No sólo gobernó e hizo gestos: su papel decisivo e irreemplazable consistió en convertirse en escudo protector de la transición. En aquellos momentos se dijo, por monárquico tan ilustre como siempre fue José María Areilza, que el Rey era el motor del cambio, pero, en realidad, se puede más adecuadamente afirmar que a quien le correspondió ese papel fue a la propia sociedad española. Luego, en un libro valioso, el historiador Charles T. Powell le describió como "el piloto del cambio". Parece, sin embargo, más apropiado decir que el piloto del cambio fue la propia clase política española, más la del poder que la de oposición; el Rey, en cambio, no hizo el día a día de la transición porque ése no era el papel que debía corresponderle.

En cambio, lo más definitorio del papel del monarca fue haber contribuido a evitar que se produjera una intervención que hiciera imposible que los españoles tomaran posesión de su propio destino. Por supuesto, de ella hubieran sido culpables militares que ocupaban puestos de primera importancia en el escalafón de entonces, tenientes generales o generales de brigada. Cuando la transición tuvo lugar -o inmediatamente después- no se contó con toda crudeza esta realidad quizá porque no todos fueron conscientes de ella, aunque parece indudable que lo conocieron quienes ocupaban los puestos políticos más importantes. Si evitaron decirlo fue porque la denuncia también hubiera podido ser tomada como una provocación.

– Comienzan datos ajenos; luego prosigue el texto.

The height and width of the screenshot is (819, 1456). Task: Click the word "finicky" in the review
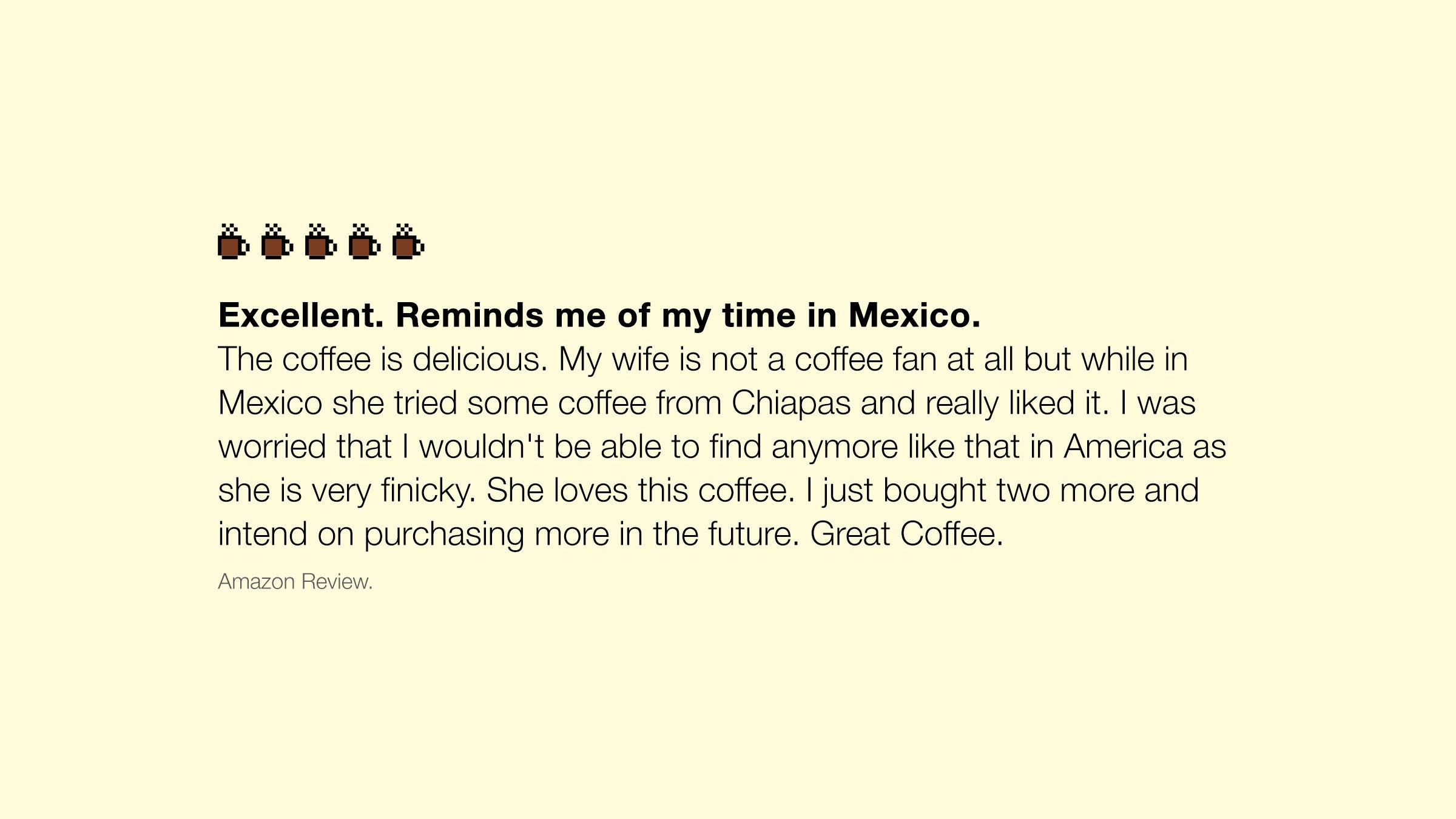[x=428, y=491]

La relación del Rey con estos mandos que, por su franquismo, estaban dispuestos a presionar a las autoridades políticas fue a menudo tensa y se resolvió en pugilatos psicológicos nada fáciles, aunque acabaran en un final feliz. A estas alturas ya se puede poner un ejemplo, hasta ahora por completo desconocido. En marzo de 1976 -es decir, cuando faltaban todavía meses para que Suárez llegara a la presidencia-, una serie de generales y otros mandos militares se reunieron en Madrid. La jerarquía máxima era el general Pérez Viñeta, y se esperaba, pero no llegó, a Milans del Bosch. Los reunidos coincidieron en que el Gobierno era poco franquista y debía ser sustituido por otro que lo fuera. Como no desconfiaban del vicepresidente de Defensa ni del Rey, acordaron presionar, a través del primero, al segundo. El Rey recibió el papel en una ocasión muy particular: en medio de unas maniobras militares. Debió ser para él un momento crítico, pero reaccionó de la forma oportuna: cuadró a quien le entregaba el papel y aseguró que ese asunto quedaba tan sólo en sus manos. Ya se puede imaginar lo que hubiera sucedido de tolerarse esta intromisión.

Así se explica el verdadero sentido de la actitud del monarca ante el 23-F. Para muchos españoles, ese día se produjo una revelación: sabían que el Rey había sido importante para el cambio político, pero ignoraban hasta el momento hasta qué punto. Ahora, la España de izquierdas se hizo masivamente juancarlista y, poco a poco, quizá se haya convertido en monárquica, al menos en cierto sentido. Pero, para el Rey, lo que hizo aquella noche fue una consecuencia de toda una trayectoria, propia y de la institución. Muerto Franco, había emprendido un rumbo que entonces culminó. Pero aquella noche no fue la ocasión más difícil de su vida porque sabía lo que tenía que hacer. Peores fueron aquellos días finales del franquismo, en medio de un campo de minas, en los que ni siquiera se sabía cómo acertar. 


Javier Tusell es escritor e historiador.